Deep dives into the technical challenges, team dynamics, and outcomes behind the most meaningful work I've done.
Enterprise customers adopting GCP needed a way to connect their existing identity providers — Azure Entra ID, Okta, Ping, and others — to Google Cloud without managing separate credentials. The workforce identity platform is the backbone of how large organizations manage access to GCP at scale.
The team owned the full auth stack: SSO federation, OAuth infrastructure, reauthentication flows, session lifecycle, and abuse detection — all running globally with strict latency and availability requirements.
Federation at this scale involves deep protocol work — SAML, OIDC, and OAuth across dozens of enterprise IdP configurations, each with quirks. Getting SSO to work reliably across Azure Entra ID, Okta, and Ping meant handling edge cases in token exchange that most implementations never encounter.
The hardest part was the compliance layer: achieving FedRAMP High, IL4, and IL5 certifications while maintaining the same codebase and SLO targets. Security requirements for regulated markets changed the architecture significantly — data residency, key management, audit logging, and access controls all had to be redesigned or hardened.

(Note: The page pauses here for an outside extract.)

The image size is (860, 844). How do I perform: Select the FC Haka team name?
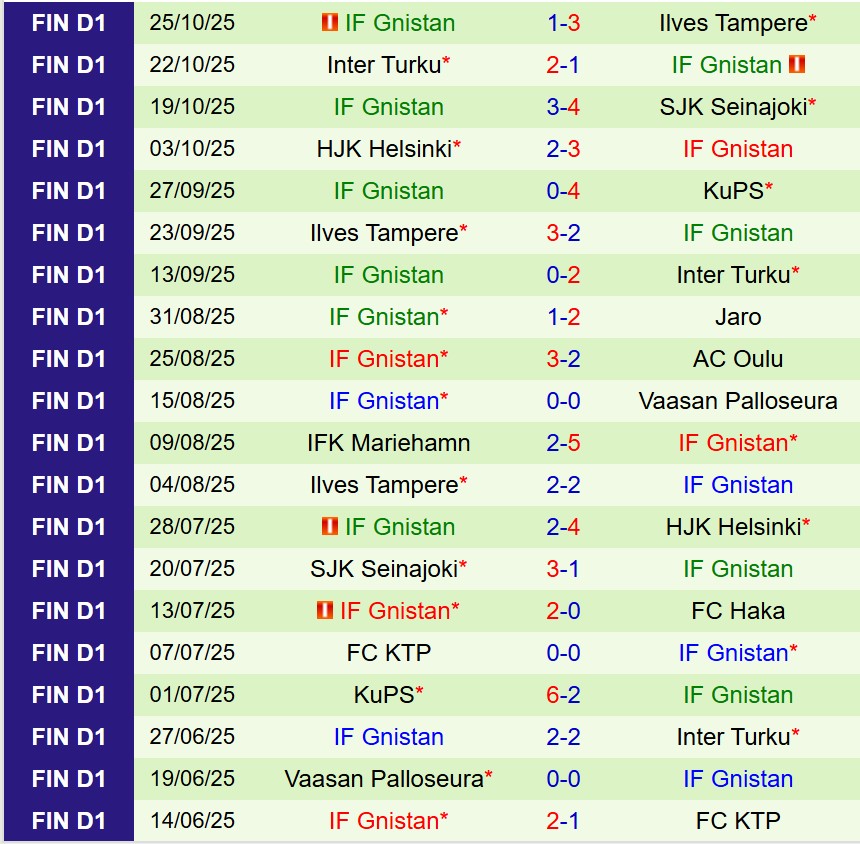pyautogui.click(x=738, y=611)
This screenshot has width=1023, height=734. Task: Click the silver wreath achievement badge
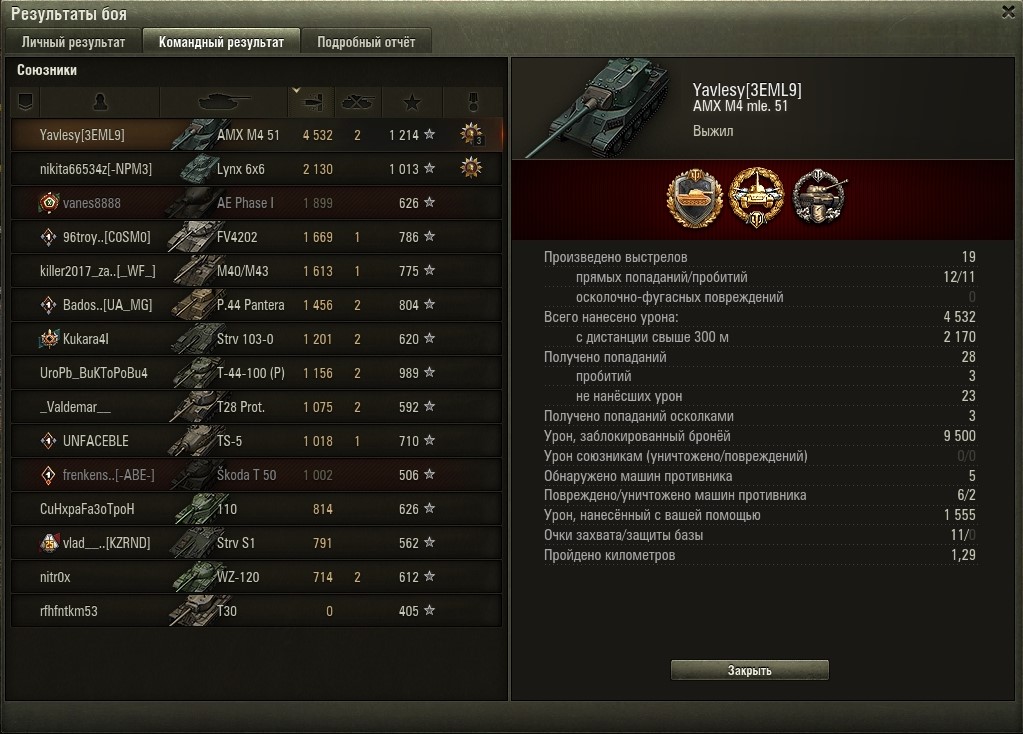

We maintained 99.99% availability on global infrastructure. A/B testing, canary deployments, and CUJ (Critical User Journey) monitoring were core to how we shipped changes safely at this scale.
I lead 15+ engineers organized across authentication infrastructure, session management, and security/compliance workstreams. The team spans both feature development and production reliability — everyone owns their services end-to-end.
A consistent focus has been building a culture of high ownership and directness. Manager ratings have stayed at 4.5+ across delivery, people growth, and community — which matters to me more than any individual metric because it reflects how the team feels about the work environment.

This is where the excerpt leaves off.